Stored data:
· · · ·
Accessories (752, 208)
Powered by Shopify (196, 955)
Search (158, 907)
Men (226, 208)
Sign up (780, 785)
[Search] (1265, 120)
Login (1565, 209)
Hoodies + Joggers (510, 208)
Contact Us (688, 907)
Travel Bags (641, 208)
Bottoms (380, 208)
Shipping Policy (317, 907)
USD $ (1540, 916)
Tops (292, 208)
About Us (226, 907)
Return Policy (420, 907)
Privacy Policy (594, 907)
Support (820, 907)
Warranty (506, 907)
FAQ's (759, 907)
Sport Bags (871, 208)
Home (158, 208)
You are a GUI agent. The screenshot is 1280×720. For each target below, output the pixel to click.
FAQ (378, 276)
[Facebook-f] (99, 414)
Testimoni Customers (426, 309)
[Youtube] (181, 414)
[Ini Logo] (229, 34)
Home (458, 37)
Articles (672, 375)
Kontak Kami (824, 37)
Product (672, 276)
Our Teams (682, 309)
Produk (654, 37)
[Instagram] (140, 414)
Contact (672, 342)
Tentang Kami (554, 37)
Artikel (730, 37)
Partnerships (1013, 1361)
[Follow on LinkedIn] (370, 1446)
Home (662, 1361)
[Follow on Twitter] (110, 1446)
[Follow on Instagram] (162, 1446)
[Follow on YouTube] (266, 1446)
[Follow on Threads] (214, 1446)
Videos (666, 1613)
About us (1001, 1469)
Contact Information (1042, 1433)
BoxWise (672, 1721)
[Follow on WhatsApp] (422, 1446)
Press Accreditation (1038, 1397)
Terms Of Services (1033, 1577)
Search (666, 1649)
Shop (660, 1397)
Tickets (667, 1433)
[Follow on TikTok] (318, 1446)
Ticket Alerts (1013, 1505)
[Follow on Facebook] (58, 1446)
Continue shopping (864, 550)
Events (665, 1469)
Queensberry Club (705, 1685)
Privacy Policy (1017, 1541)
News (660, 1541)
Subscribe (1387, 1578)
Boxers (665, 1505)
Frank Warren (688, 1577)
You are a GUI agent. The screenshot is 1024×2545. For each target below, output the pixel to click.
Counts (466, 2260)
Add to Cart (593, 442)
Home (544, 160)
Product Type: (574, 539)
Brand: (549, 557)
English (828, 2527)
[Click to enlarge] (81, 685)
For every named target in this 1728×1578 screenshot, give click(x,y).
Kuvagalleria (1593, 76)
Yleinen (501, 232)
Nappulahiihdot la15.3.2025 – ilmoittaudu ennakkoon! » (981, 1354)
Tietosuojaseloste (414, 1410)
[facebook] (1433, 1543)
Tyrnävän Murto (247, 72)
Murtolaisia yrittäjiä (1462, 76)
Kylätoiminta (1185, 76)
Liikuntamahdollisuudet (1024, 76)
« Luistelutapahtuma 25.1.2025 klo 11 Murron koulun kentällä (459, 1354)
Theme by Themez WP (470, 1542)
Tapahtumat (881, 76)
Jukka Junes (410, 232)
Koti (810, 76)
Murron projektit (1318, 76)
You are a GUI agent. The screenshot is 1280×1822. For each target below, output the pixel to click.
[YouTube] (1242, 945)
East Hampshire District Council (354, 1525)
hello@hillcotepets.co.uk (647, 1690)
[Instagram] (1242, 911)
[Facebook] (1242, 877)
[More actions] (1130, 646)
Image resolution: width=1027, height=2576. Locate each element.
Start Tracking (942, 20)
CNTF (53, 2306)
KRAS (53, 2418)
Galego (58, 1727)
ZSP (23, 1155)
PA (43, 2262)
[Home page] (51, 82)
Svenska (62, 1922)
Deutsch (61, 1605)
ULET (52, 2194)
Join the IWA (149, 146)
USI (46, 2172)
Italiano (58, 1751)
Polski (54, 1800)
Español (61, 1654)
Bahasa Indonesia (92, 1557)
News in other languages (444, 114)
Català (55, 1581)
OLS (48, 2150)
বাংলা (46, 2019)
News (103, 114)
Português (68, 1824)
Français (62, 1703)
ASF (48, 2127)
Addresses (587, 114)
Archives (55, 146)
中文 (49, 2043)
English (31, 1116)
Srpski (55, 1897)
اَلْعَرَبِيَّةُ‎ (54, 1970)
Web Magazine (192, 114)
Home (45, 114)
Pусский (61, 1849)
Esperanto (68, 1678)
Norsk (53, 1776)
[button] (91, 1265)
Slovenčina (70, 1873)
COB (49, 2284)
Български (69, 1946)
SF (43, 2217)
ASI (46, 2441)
· · · ·
WORK TO COMPLETE ::
From the records above, copy out the line with "Español (61, 1654)", the line with "Srpski (55, 1897)", and every line between them, word for word.

ANSWER BELOW ::
Español (61, 1654)
Bahasa Indonesia (92, 1557)
News in other languages (444, 114)
Català (55, 1581)
OLS (48, 2150)
বাংলা (46, 2019)
News (103, 114)
Português (68, 1824)
Français (62, 1703)
ASF (48, 2127)
Addresses (587, 114)
Archives (55, 146)
中文 (49, 2043)
English (31, 1116)
Srpski (55, 1897)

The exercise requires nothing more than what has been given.